WHAT YOU WILL DO :: Pick up the research overview on Pseudomonas bacteria and microbial communities after its last sentence and continue it.

***** SOURCE EXTRACT

We work at the interface of microbial genomics, ecology, and functional genetics to understand, engineer, and control bacterial systems that relate to medicine, sustainable agriculture, and biotechnology. Our work is largely centered on Pseudomonas species that are either devastating pathogens themselves (such as the human ESKAPE pathogen Pseudomonas aeruginosa), or Pseudomonas species that inhibit growth of other pathogens (such as Pseudomonas protegens that inhibit soil borne plant pathogens and may work as biological control agents in agricultural settings). We work mainly with natural isolates (which we sample from human, plant or soil ecosystems) rather than domesticated laboratory strains, and base our engineering and control efforts on mechanistic insight.
Our research activities are within these interconnected areas:
1. Ecology and engineering of microbial communities
Our goals in this area are centered on developing microbial-based therapeutics for maintaining beneficial microbial communities and defeating microbial pathogens in connection to plant and human diseases.

**********
***** DATASET SECTION

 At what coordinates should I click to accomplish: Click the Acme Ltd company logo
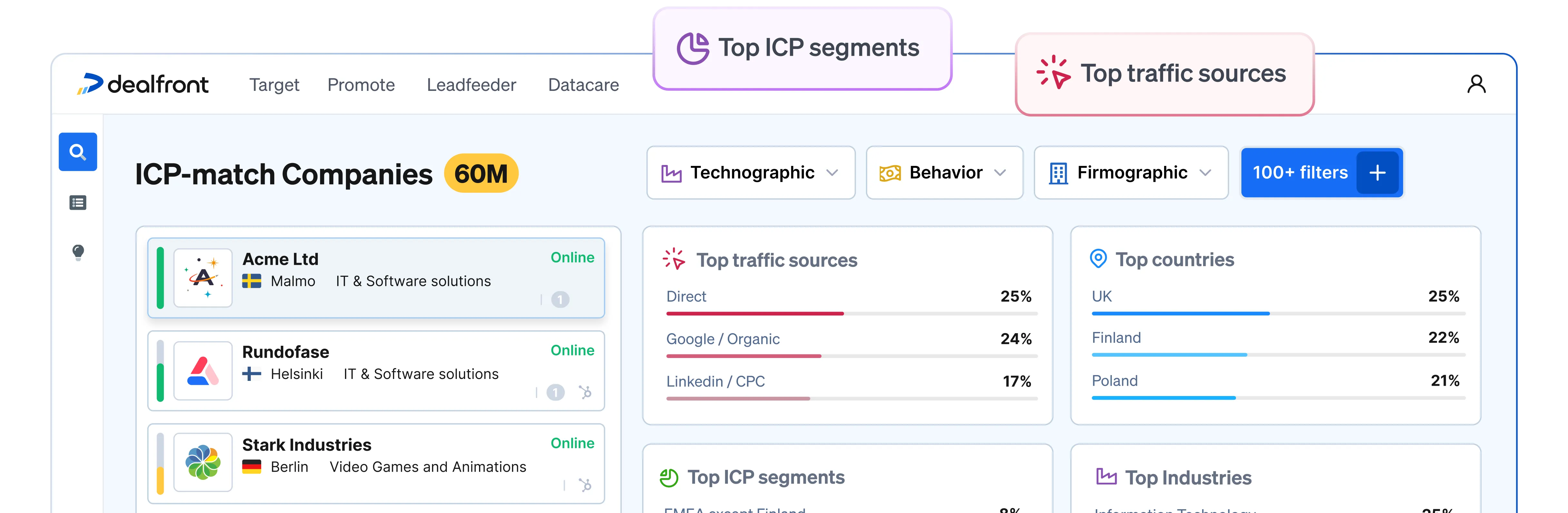pyautogui.click(x=203, y=277)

**********

ANSWER SECTION ::
Whether in the human host or in soil, pathogens are interacting with other co-existing microbial species, and such interactions may either limit pathogen colonization or potentiate pathogen expansion and virulence. This point toward an exciting area for novel treatment/control strategies based on biological interference with microbial interaction networks or direct inhibition of the pathogen. Within this area we work to determine the molecular basis of microbe-microbe interactions and how these interactions modify pathogen physiology, virulence and resistance, we investigate how community interactions are modified by evolution and vice versa, and isolate biocontrol strains and/or construct bacteria with pathogen-inhibitory activities. We are also aiming at determining how microbial cells and their activities are spatially distributed within microbial biofilm communities and in complex natural environments.
2. Unraveling the role of microbial secondary metabolites in natural microbial systems
The lab is part of the Center of Excellence, Center for Microbial Secondary Metabolites, CeMiSt, which is led by Professor Lone Gram. Our activities in CeMiSt revolves around understanding the role of the genetic and chemical diversity of Pseudomonas species in soils. We are currently developing/applying synthetic biology tools to be able to manipulate secondary metabolite production in different Pseudomonas species, and work with chemists to detect and quantify these molecules.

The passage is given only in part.